Only one stretch of the data below is needed. Output the lines from the one with "Task: Toggle lock position of layer" up to and including the one with "This screenshot has height=1080, width=499.", exactly as they stand.

^^^^

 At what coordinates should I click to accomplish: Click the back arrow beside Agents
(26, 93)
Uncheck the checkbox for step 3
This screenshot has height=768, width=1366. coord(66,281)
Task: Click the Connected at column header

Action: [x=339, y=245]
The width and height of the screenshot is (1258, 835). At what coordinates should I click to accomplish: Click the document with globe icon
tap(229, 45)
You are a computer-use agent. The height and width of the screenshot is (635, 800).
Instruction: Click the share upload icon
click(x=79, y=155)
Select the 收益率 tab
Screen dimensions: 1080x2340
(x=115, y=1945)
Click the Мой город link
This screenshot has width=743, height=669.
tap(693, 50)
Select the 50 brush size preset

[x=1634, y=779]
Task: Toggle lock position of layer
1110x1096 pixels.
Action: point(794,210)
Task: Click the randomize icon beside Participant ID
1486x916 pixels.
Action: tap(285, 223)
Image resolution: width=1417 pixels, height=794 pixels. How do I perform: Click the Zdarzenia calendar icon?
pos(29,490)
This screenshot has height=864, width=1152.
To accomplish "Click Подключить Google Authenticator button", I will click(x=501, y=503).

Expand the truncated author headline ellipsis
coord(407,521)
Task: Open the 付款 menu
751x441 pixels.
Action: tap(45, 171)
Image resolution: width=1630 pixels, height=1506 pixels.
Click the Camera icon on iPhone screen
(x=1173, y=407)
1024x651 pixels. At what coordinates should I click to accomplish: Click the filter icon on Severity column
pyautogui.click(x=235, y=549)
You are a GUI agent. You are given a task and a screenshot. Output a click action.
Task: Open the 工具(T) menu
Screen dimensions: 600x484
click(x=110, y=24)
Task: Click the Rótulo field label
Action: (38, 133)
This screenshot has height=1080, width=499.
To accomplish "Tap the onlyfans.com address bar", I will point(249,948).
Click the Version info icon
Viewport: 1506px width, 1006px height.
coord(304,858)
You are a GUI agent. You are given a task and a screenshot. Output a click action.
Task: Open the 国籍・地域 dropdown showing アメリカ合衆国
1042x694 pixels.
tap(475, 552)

^^^^

- EXERCISE SOLUTION:
Task: Toggle lock position of layer
1110x1096 pixels.
Action: point(794,210)
Task: Click the randomize icon beside Participant ID
1486x916 pixels.
Action: tap(285, 223)
Image resolution: width=1417 pixels, height=794 pixels. How do I perform: Click the Zdarzenia calendar icon?
pos(29,490)
This screenshot has height=864, width=1152.
To accomplish "Click Подключить Google Authenticator button", I will click(x=501, y=503).

Expand the truncated author headline ellipsis
coord(407,521)
Task: Open the 付款 menu
751x441 pixels.
Action: tap(45, 171)
Image resolution: width=1630 pixels, height=1506 pixels.
Click the Camera icon on iPhone screen
(x=1173, y=407)
1024x651 pixels. At what coordinates should I click to accomplish: Click the filter icon on Severity column
pyautogui.click(x=235, y=549)
You are a GUI agent. You are given a task and a screenshot. Output a click action.
Task: Open the 工具(T) menu
Screen dimensions: 600x484
click(x=110, y=24)
Task: Click the Rótulo field label
Action: (38, 133)
This screenshot has height=1080, width=499.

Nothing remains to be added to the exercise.